[Task objective]
Each record, exactly as written, should be printed again.

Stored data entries
--------
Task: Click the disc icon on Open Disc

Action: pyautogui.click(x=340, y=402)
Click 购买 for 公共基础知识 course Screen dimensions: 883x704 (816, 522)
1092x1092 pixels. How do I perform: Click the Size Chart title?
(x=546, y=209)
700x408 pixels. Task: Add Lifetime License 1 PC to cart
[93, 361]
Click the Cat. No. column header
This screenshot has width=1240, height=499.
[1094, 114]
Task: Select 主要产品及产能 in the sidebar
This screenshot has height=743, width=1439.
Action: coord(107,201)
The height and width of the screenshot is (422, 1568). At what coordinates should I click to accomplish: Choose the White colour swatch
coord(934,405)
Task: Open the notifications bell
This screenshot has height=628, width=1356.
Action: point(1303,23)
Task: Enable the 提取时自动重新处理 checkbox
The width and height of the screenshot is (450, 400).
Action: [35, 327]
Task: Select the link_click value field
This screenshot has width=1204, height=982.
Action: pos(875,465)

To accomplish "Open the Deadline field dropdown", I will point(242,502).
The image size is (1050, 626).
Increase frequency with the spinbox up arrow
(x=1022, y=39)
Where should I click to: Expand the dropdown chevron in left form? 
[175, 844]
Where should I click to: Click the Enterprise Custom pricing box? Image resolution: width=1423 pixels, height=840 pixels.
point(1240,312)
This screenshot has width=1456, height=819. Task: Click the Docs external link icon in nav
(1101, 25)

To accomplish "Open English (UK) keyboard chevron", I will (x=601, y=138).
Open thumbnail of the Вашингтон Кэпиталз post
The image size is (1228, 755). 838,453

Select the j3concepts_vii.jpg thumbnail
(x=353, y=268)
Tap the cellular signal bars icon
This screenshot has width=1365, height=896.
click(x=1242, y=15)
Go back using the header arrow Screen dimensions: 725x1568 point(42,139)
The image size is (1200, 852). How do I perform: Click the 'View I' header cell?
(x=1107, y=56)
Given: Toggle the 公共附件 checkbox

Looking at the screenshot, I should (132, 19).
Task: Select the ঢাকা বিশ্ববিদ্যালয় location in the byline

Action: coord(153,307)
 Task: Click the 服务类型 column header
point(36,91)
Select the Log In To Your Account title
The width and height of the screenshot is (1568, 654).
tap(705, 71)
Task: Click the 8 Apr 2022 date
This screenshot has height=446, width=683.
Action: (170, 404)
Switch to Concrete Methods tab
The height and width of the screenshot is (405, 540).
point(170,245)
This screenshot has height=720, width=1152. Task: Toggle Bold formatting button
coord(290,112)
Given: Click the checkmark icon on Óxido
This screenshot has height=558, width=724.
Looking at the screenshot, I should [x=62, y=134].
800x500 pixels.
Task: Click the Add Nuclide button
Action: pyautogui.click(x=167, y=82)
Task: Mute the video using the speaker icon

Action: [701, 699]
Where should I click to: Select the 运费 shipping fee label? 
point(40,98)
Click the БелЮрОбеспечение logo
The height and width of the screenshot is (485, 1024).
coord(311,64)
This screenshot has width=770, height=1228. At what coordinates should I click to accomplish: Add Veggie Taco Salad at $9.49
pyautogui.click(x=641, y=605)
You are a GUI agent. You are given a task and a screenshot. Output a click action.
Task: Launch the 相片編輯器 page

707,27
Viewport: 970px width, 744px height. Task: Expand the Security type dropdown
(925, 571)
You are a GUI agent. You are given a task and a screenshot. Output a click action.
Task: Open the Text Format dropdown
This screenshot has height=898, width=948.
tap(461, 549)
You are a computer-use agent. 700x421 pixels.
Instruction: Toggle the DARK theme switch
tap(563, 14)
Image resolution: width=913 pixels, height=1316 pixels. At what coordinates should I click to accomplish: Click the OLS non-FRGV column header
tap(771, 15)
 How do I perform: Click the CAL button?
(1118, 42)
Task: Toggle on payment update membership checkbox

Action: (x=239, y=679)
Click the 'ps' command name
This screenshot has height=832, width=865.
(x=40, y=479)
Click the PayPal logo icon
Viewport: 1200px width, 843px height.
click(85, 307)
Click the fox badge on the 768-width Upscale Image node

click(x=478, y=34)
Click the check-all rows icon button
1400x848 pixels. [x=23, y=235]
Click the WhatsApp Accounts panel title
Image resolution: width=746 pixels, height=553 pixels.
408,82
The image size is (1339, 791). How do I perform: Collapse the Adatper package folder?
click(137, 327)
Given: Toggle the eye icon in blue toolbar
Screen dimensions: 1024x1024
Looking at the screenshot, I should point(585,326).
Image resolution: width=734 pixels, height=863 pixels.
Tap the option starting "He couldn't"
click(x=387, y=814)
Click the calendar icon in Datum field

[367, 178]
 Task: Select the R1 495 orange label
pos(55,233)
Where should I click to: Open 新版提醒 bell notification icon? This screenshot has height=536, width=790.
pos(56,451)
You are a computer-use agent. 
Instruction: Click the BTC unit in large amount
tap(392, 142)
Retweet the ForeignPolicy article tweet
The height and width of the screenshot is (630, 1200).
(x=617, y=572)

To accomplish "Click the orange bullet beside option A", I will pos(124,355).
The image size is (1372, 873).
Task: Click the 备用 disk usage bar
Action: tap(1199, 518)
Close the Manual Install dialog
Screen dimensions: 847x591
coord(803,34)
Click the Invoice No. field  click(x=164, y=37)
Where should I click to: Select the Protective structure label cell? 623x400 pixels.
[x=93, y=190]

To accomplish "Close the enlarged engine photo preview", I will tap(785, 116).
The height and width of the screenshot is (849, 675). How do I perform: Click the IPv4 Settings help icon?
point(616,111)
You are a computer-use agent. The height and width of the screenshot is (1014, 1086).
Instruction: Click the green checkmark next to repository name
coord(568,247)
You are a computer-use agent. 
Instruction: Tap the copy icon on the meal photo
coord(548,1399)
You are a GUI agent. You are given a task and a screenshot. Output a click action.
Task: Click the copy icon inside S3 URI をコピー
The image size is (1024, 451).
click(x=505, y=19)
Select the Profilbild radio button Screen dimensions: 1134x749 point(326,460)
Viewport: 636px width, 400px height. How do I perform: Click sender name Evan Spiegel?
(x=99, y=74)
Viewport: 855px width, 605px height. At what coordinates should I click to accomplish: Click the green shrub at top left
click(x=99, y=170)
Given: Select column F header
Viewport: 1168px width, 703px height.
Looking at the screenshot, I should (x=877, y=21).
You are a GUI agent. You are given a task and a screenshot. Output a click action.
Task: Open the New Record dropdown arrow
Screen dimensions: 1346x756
--------
[The completed task]
Task: Click the disc icon on Open Disc

Action: pyautogui.click(x=340, y=402)
Click 购买 for 公共基础知识 course Screen dimensions: 883x704 (816, 522)
1092x1092 pixels. How do I perform: Click the Size Chart title?
(x=546, y=209)
700x408 pixels. Task: Add Lifetime License 1 PC to cart
[93, 361]
Click the Cat. No. column header
This screenshot has width=1240, height=499.
[1094, 114]
Task: Select 主要产品及产能 in the sidebar
This screenshot has height=743, width=1439.
Action: coord(107,201)
The height and width of the screenshot is (422, 1568). At what coordinates should I click to accomplish: Choose the White colour swatch
coord(934,405)
Task: Open the notifications bell
This screenshot has height=628, width=1356.
Action: point(1303,23)
Task: Enable the 提取时自动重新处理 checkbox
The width and height of the screenshot is (450, 400).
Action: [35, 327]
Task: Select the link_click value field
This screenshot has width=1204, height=982.
Action: pos(875,465)

To accomplish "Open the Deadline field dropdown", I will point(242,502).
The image size is (1050, 626).
Increase frequency with the spinbox up arrow
(x=1022, y=39)
Where should I click to: Expand the dropdown chevron in left form? 
[175, 844]
Where should I click to: Click the Enterprise Custom pricing box? Image resolution: width=1423 pixels, height=840 pixels.
point(1240,312)
This screenshot has width=1456, height=819. Task: Click the Docs external link icon in nav
(1101, 25)

To accomplish "Open English (UK) keyboard chevron", I will (x=601, y=138).
Open thumbnail of the Вашингтон Кэпиталз post
The image size is (1228, 755). 838,453

Select the j3concepts_vii.jpg thumbnail
(x=353, y=268)
Tap the cellular signal bars icon
This screenshot has width=1365, height=896.
click(x=1242, y=15)
Go back using the header arrow Screen dimensions: 725x1568 point(42,139)
The image size is (1200, 852). How do I perform: Click the 'View I' header cell?
(x=1107, y=56)
Given: Toggle the 公共附件 checkbox

Looking at the screenshot, I should (132, 19).
Task: Select the ঢাকা বিশ্ববিদ্যালয় location in the byline

Action: coord(153,307)
 Task: Click the 服务类型 column header
point(36,91)
Select the Log In To Your Account title
The width and height of the screenshot is (1568, 654).
tap(705, 71)
Task: Click the 8 Apr 2022 date
This screenshot has height=446, width=683.
Action: (170, 404)
Switch to Concrete Methods tab
The height and width of the screenshot is (405, 540).
point(170,245)
This screenshot has height=720, width=1152. Task: Toggle Bold formatting button
coord(290,112)
Given: Click the checkmark icon on Óxido
This screenshot has height=558, width=724.
Looking at the screenshot, I should [x=62, y=134].
800x500 pixels.
Task: Click the Add Nuclide button
Action: pyautogui.click(x=167, y=82)
Task: Mute the video using the speaker icon

Action: [701, 699]
Where should I click to: Select the 运费 shipping fee label? 
point(40,98)
Click the БелЮрОбеспечение logo
The height and width of the screenshot is (485, 1024).
coord(311,64)
This screenshot has width=770, height=1228. At what coordinates should I click to accomplish: Add Veggie Taco Salad at $9.49
pyautogui.click(x=641, y=605)
You are a GUI agent. You are given a task and a screenshot. Output a click action.
Task: Launch the 相片編輯器 page

707,27
Viewport: 970px width, 744px height. Task: Expand the Security type dropdown
(925, 571)
You are a GUI agent. You are given a task and a screenshot. Output a click action.
Task: Open the Text Format dropdown
This screenshot has height=898, width=948.
tap(461, 549)
You are a computer-use agent. 700x421 pixels.
Instruction: Toggle the DARK theme switch
tap(563, 14)
Image resolution: width=913 pixels, height=1316 pixels. At what coordinates should I click to accomplish: Click the OLS non-FRGV column header
tap(771, 15)
 How do I perform: Click the CAL button?
(1118, 42)
Task: Toggle on payment update membership checkbox

Action: (x=239, y=679)
Click the 'ps' command name
This screenshot has height=832, width=865.
(x=40, y=479)
Click the PayPal logo icon
Viewport: 1200px width, 843px height.
click(85, 307)
Click the fox badge on the 768-width Upscale Image node

click(x=478, y=34)
Click the check-all rows icon button
1400x848 pixels. [x=23, y=235]
Click the WhatsApp Accounts panel title
Image resolution: width=746 pixels, height=553 pixels.
408,82
The image size is (1339, 791). How do I perform: Collapse the Adatper package folder?
click(137, 327)
Given: Toggle the eye icon in blue toolbar
Screen dimensions: 1024x1024
Looking at the screenshot, I should point(585,326).
Image resolution: width=734 pixels, height=863 pixels.
Tap the option starting "He couldn't"
click(x=387, y=814)
Click the calendar icon in Datum field

[367, 178]
 Task: Select the R1 495 orange label
pos(55,233)
Where should I click to: Open 新版提醒 bell notification icon? This screenshot has height=536, width=790.
pos(56,451)
You are a computer-use agent. 
Instruction: Click the BTC unit in large amount
tap(392, 142)
Retweet the ForeignPolicy article tweet
The height and width of the screenshot is (630, 1200).
(x=617, y=572)

To accomplish "Click the orange bullet beside option A", I will pos(124,355).
The image size is (1372, 873).
Task: Click the 备用 disk usage bar
Action: tap(1199, 518)
Close the Manual Install dialog
Screen dimensions: 847x591
coord(803,34)
Click the Invoice No. field  click(x=164, y=37)
Where should I click to: Select the Protective structure label cell? 623x400 pixels.
[x=93, y=190]

To accomplish "Close the enlarged engine photo preview", I will tap(785, 116).
The height and width of the screenshot is (849, 675). How do I perform: Click the IPv4 Settings help icon?
point(616,111)
You are a computer-use agent. The height and width of the screenshot is (1014, 1086).
Instruction: Click the green checkmark next to repository name
coord(568,247)
You are a computer-use agent. 
Instruction: Tap the copy icon on the meal photo
coord(548,1399)
You are a GUI agent. You are given a task and a screenshot. Output a click action.
Task: Click the copy icon inside S3 URI をコピー
The image size is (1024, 451).
click(x=505, y=19)
Select the Profilbild radio button Screen dimensions: 1134x749 point(326,460)
Viewport: 636px width, 400px height. How do I perform: Click sender name Evan Spiegel?
(x=99, y=74)
Viewport: 855px width, 605px height. At what coordinates should I click to accomplish: Click the green shrub at top left
click(x=99, y=170)
Given: Select column F header
Viewport: 1168px width, 703px height.
Looking at the screenshot, I should (x=877, y=21).
You are a GUI agent. You are given a task and a screenshot. Output a click action.
Task: Open the New Record dropdown arrow
Screen dimensions: 1346x756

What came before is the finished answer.